THAAD is a system designed by Washington to intercept short, medium, and intermediate-range missiles while they are in flight. China, who has their own ballistic missile capabilities, has been most adamant about stopping THAAD’s development and has urged both South Korea and the U.S. to halt the program.
Chinese and Russian Foreign Ministers met Tuesday in Beijing to discuss the matter further.
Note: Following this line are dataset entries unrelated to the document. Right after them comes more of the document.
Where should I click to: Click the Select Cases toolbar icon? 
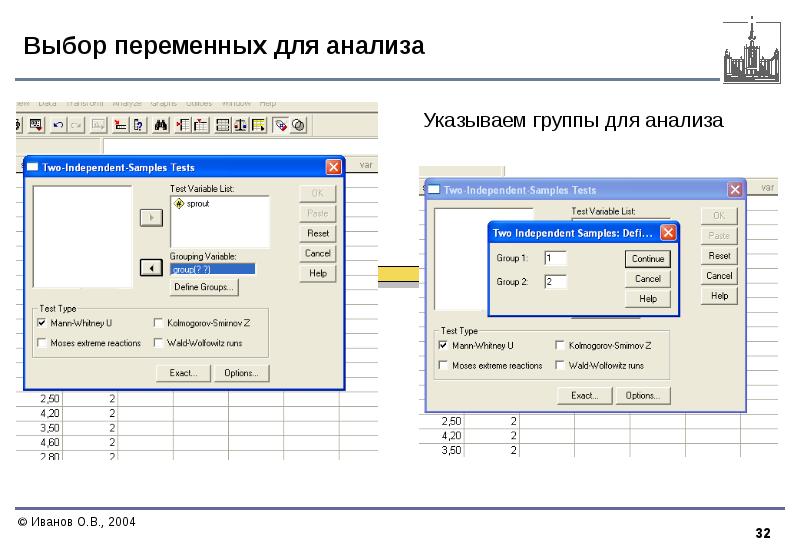[x=259, y=125]
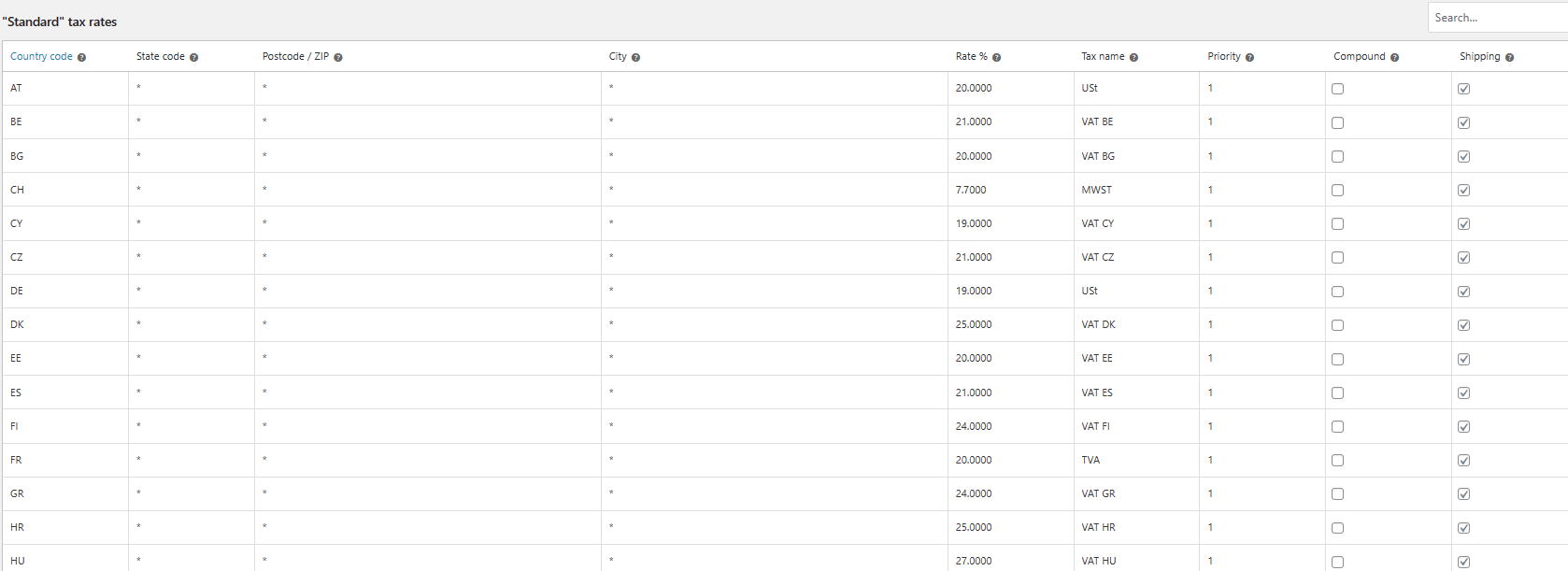Click the Shipping column help icon

click(1509, 58)
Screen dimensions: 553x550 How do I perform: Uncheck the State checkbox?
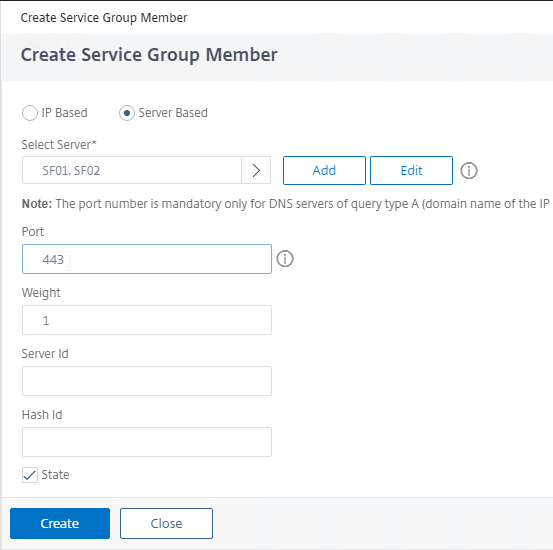pyautogui.click(x=30, y=475)
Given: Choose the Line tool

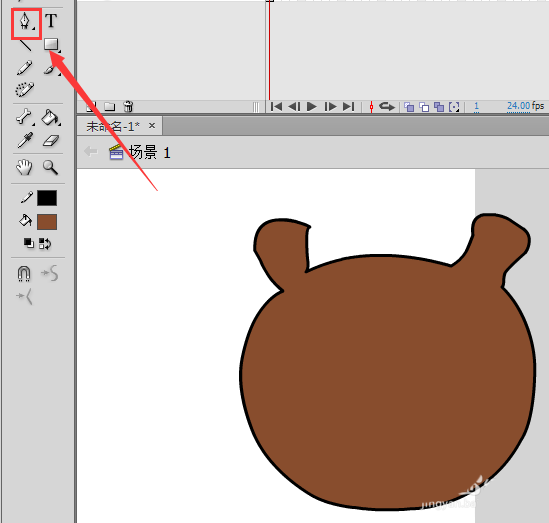Looking at the screenshot, I should pos(25,45).

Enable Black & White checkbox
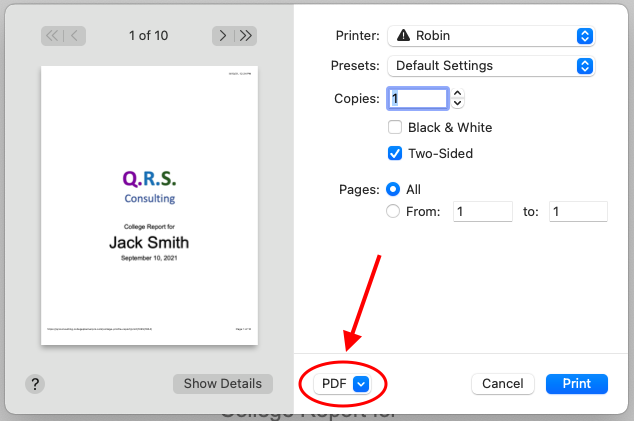pyautogui.click(x=395, y=127)
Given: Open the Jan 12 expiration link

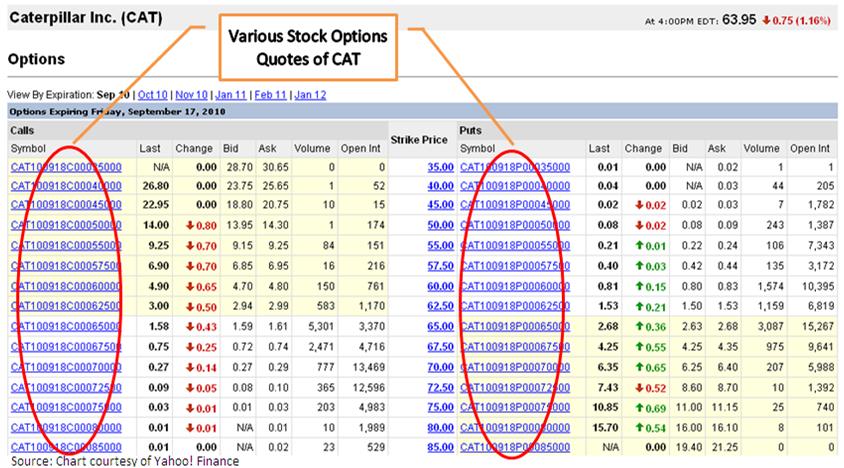Looking at the screenshot, I should pyautogui.click(x=311, y=94).
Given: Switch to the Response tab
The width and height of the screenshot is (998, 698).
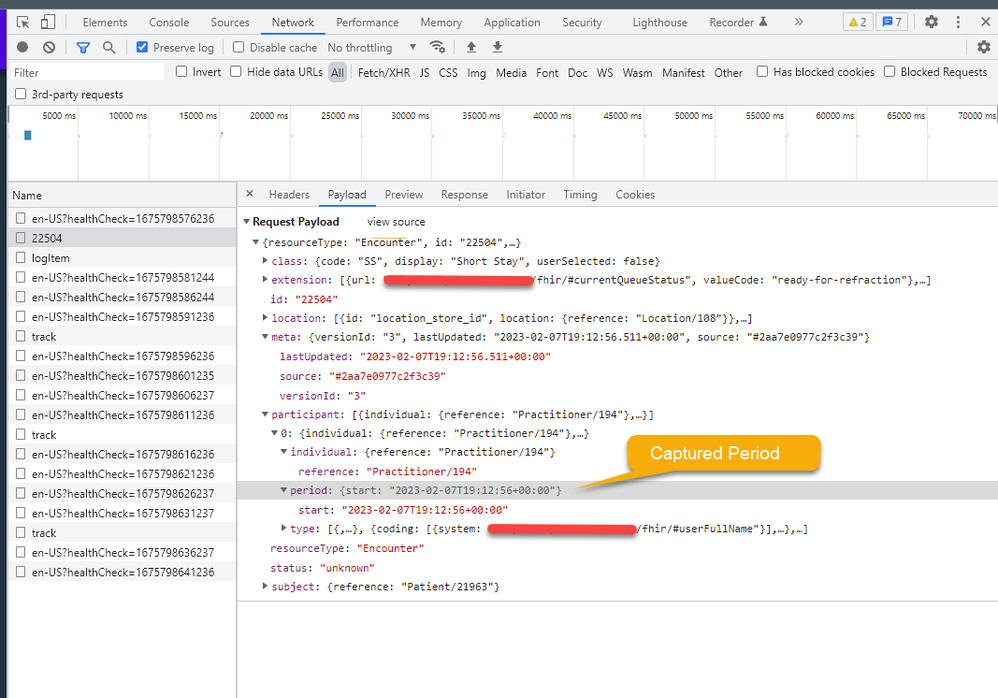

Russia released an official statement shortly after, which claims during the meeting “both parties emphasized that collective political and diplomatic efforts should be stepped up to ease tensions and initiate the process of military and political detente across the board in Northeast Asia, in order to create conditions conducive to resolving the nuclear issue, as well as other issue, on the Korean Peninsula.”
In a shorter statement on their joint efforts with Russia, the Chinese Foreign Ministry posted the following on their website Wednesday:
“Both sides said they will continue to strengthen their coordinated opposition to THAAD (Terminal High Altitude Area Defense system).”
Chinese Foreign Ministry spokesman Geng Shuang has claimed the system “severely disrupts regional strategic balance and jeopardizes the strategic security interests of regional countries including China.” He also sent a warning of “consequences” if the project is to continue.
In addition to the recent review, the U.S. is pushing THAAD further along as officials are aware of the possibility of joint forces from North Korea, China, and Russia. This move sends the opposing countries a message that America will do what it feels is necessary to defend itself, and its allies, from those that threaten Democracy and freedom.